=== WHAT YOU SHOULD DO ===
Count the lines below that contain the string "Select". Reply with the number alone.

=== AVAILABLE RECORDS ===
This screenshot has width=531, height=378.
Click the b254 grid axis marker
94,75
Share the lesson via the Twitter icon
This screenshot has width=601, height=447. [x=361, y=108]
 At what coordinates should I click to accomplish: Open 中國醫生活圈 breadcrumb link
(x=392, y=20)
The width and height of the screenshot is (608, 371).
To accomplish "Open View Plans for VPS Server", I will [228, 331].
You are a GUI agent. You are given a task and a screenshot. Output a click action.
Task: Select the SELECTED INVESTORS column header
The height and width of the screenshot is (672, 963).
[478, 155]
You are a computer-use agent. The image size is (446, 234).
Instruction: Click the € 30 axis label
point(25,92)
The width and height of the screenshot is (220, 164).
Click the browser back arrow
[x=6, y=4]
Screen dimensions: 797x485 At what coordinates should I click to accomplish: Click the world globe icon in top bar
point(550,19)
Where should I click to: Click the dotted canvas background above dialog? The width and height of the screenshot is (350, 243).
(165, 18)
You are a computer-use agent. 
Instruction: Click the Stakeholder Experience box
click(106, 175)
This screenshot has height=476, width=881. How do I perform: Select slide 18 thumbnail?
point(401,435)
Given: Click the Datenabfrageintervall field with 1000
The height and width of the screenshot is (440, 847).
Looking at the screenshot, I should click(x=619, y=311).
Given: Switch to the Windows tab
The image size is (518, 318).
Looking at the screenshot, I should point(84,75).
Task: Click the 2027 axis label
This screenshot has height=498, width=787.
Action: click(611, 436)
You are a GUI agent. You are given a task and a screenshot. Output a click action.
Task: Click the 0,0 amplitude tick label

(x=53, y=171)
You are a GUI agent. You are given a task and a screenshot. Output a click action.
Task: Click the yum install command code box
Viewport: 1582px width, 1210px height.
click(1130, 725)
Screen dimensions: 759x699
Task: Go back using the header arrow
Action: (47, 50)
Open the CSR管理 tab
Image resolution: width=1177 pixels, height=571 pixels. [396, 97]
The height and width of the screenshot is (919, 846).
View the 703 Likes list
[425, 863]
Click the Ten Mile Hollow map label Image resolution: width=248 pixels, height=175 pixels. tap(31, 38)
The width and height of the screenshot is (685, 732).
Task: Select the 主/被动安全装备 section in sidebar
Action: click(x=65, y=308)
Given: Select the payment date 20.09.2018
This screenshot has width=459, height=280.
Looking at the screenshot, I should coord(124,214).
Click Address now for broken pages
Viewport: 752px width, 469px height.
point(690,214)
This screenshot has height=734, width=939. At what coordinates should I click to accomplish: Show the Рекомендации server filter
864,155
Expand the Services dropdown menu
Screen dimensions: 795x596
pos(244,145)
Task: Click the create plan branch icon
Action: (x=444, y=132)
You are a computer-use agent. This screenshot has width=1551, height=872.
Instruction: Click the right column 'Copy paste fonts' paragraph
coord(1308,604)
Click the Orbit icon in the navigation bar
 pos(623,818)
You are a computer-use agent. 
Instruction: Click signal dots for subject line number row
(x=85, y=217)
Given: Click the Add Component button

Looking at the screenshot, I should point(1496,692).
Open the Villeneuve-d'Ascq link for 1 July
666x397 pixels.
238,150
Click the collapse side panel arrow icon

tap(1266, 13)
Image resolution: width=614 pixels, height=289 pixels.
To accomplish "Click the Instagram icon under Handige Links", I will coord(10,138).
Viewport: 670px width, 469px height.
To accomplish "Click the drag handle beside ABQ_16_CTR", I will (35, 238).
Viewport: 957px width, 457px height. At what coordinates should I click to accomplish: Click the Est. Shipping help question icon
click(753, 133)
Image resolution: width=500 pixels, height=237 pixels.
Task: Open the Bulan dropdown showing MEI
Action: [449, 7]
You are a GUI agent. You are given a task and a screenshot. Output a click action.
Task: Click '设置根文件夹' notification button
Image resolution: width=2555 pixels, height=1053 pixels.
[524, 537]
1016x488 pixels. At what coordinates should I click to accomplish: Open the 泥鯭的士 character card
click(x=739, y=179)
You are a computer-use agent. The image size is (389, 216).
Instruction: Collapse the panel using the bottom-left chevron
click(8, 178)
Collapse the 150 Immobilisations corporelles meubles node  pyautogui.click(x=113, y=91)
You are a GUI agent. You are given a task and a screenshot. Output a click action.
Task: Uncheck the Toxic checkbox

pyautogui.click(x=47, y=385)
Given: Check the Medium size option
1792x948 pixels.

=== RESPONSE TO THE TASK ===
4